Welch, William H.


Dates:           b. 1850; 1878 to Bellevue; 1885 to JHU; d. 1934

Locations:    Chair and Prof. of Pathological Anatomy and General Pathology, Bellevue Hospital Medical College (1878 1885); Head, Pathological Institute, and Prof. of Pathology, Johns Hopkins University (1885 1918); Director, Johns Hopkins School of Hygiene and Public Health (1918 1926); Prof. of the History of Medicine, Hopkins; Member, Maryland State Board of Health

Training:      Sheffield Scientific School; MD College of P & S 1875; 1876 to Vienna under Klebs, Waldeyer, Heubner, and Cohnheim; under Koch in 1885

Fields:          medical

Publications: "The Interdependence of Medicine and Other Sciences," Nature 77 (23 Jan. 1908): 283 285; General Pathology of Fever; Bacteriology Surgical Lesions

SAB Involvement:  Charter SAB member; SAB 2nd president 1901; SAB Council member 1902, 1903; SAB delegate to AAAS 1905, 1908, 1909; Chair of Laboratory Section of APHA; Pres. AAPB in 1907; SAB Honorary Member 1911

Presidential Address:Distribution of Bacillus aerogenes capsulatusJ Boston Soc Med Sci. 1901 February 19; 5(7): 369–370. http://www.ncbi.nlm.nih.gov/pmc/articles/PMC2048464/

Archive Files:
See Simon Flexner's, "Biographical Sketch of Dr. William H. Welch," Science Nov. 5th, 1920; Donald Fleming, William H. Welch and the Rise of Modern Medicine (Boston:  Little, Brown & Co., 1954); Simon Flexner and James T. Flexner, William Henry Welch and the Heroic Age of American Medicine (New York:  The Viking Press, 1941); Winslow, "Some Leaders and Landmarks in the History of Microbiology," Bact. Rev. 14 (1950): 99 114; B. Cohen, "Comments on the Relation of Dr. Welch to the Rise of Microbiology in America," Bull. Hist. of Med. (1950); Clark, Pioneer Microbiologists of America (Madison:  Univ. of Wisc. Press, 1961), 94 95; Flexner, "William Henry Welch," NAS Biog. Mem. 22 (1943): 215 231; J. Bact. 28:5, 1934

     When Welch returned to America in 1878 he initially offered his pathology services to C of P & S, but was only offered a summer lectureship.  He took, instead, a position at the far less prestigious Bellevue Medical center, and was granted three small rooms to organize a laboratory.  His (unrequired) course became immensely popular, and represented the first course in microscopical pathology given in America.  It appears that Prudden left in 1885 for the job at JHU. 

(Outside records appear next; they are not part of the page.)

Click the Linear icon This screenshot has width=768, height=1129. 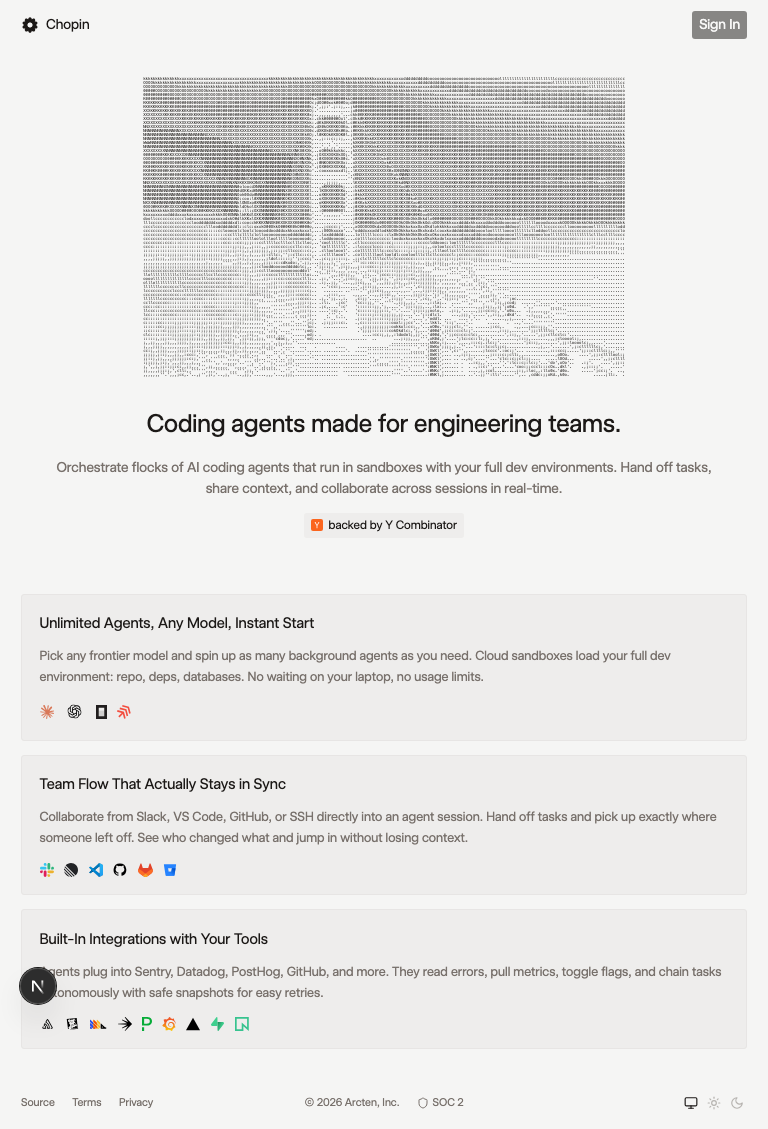(x=71, y=870)
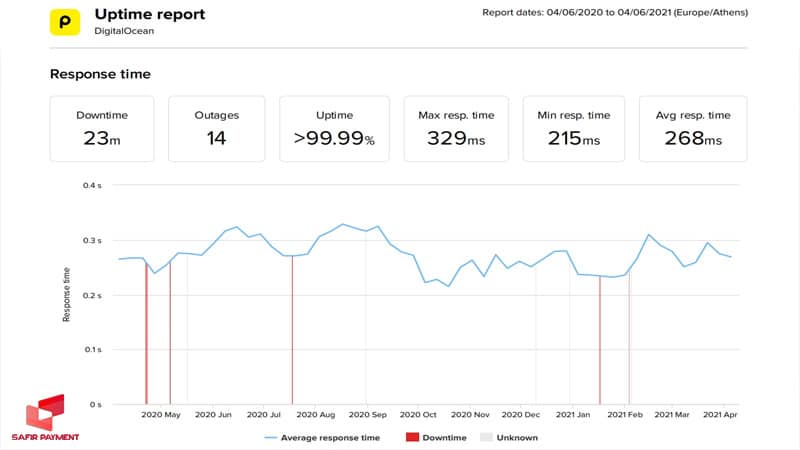
Task: Click the 2020 May x-axis label
Action: [161, 414]
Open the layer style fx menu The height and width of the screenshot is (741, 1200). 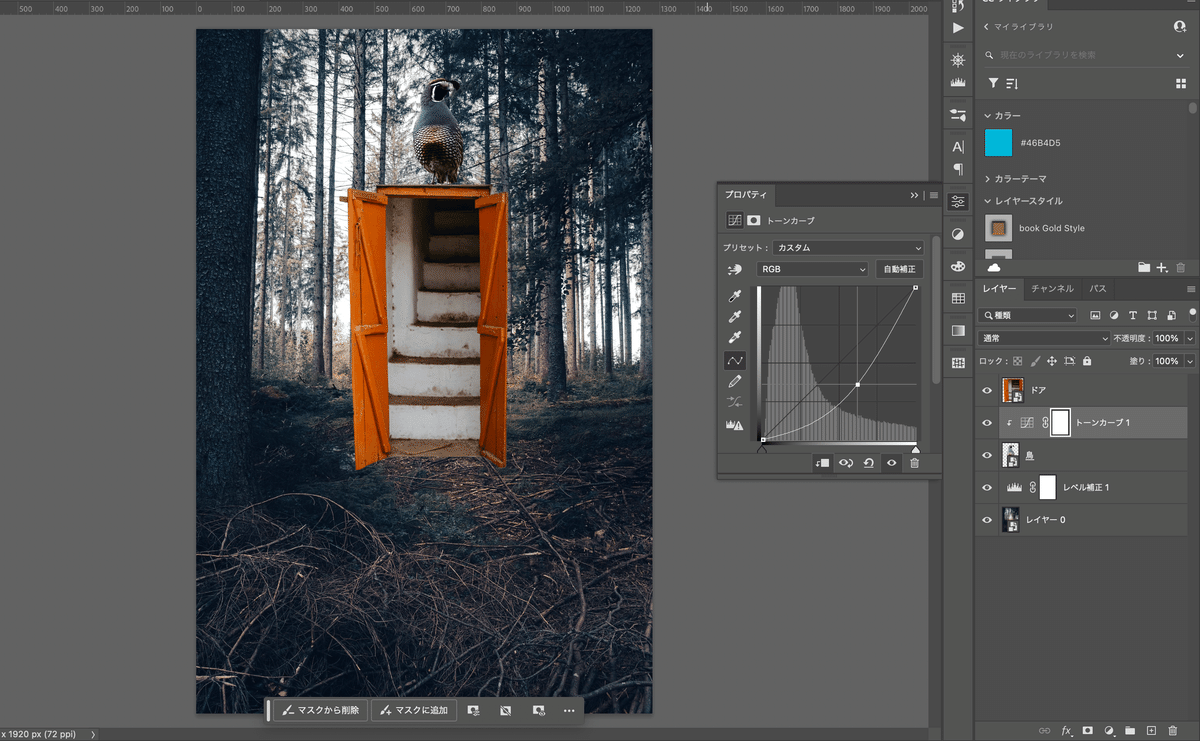pos(1066,731)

     Working on bacteria as early as 1878, at Bellevue Hospital Medical College.  Was the first to identify the gas producing bacillus, name Bacillus welchii (Clostridium welchii) in his honor.  During that time, the College of Physicians and Surgeons created a pathology laboratory, and offered the directorship to Welch.  Welch, however, had his eyes set on Hopkins, which offered him the chair of General Pathology in 1885.  In an effort to keep him, Welch's colleagues at Bellevue persuaded Carnegie to build a laboratory.
     Welch accepted the chair of Pathology at Hopkins in 1884, and did work on Staphylococcus epidermidis albus, hog cholera, lobar pneumonia, diphtheria, and typhoid fever.  Welch did not offer instruction until Feb. of 1886, and even then only providing nine public lectures, offering formal instruction in pathology the next fall for graduates in medicine.  Welch was responsible for sending Flexner to the Philippines and India to study plague, and directed the studies of A.C. Abbott and G.H.F. Nuttall.  Most of Welch's publications appeared in the early 1890's, and his students in the late 1890's.

     Welch gave lectures and directed research in all aspects of key interest.  "One year it would be diphtheria, another, cholera, and then the pneumococcus and the pneumonias."  (Clark 95).

     Oddly, Welch believed that it was "better to place bacteriology with pathology or hygiene than to make it a separate department." (Cohen 1950)  As a result, bacteriology was taught as part of pathology at Hopkins.  Even more curious is the fact that he did not let Flexner take the regular course in bacteriology. 

     Welch's major research contribution in bacteriology was the isolation (1892), with Nuttall, of a previously undescribed Gram-positive, anaerobic, gas producing, capsulated, non-motile bacillus that subsequent research showed to be responsible for gas gangrene.

     Welch was the chair of the Committee of the APHA in 1899 that led to the standard methods of water analysis, and the eventual formation of the Laboratory Section.  He was a founding member of the SAB and its second president.  With regard to the AAPB, Welch was a mild opponent, but was active in recommending members once it started.

     At the 1900 meeting of the SAB, Welch presented a paper on the "Distribution of the Bacillus aerogenes capsulatus."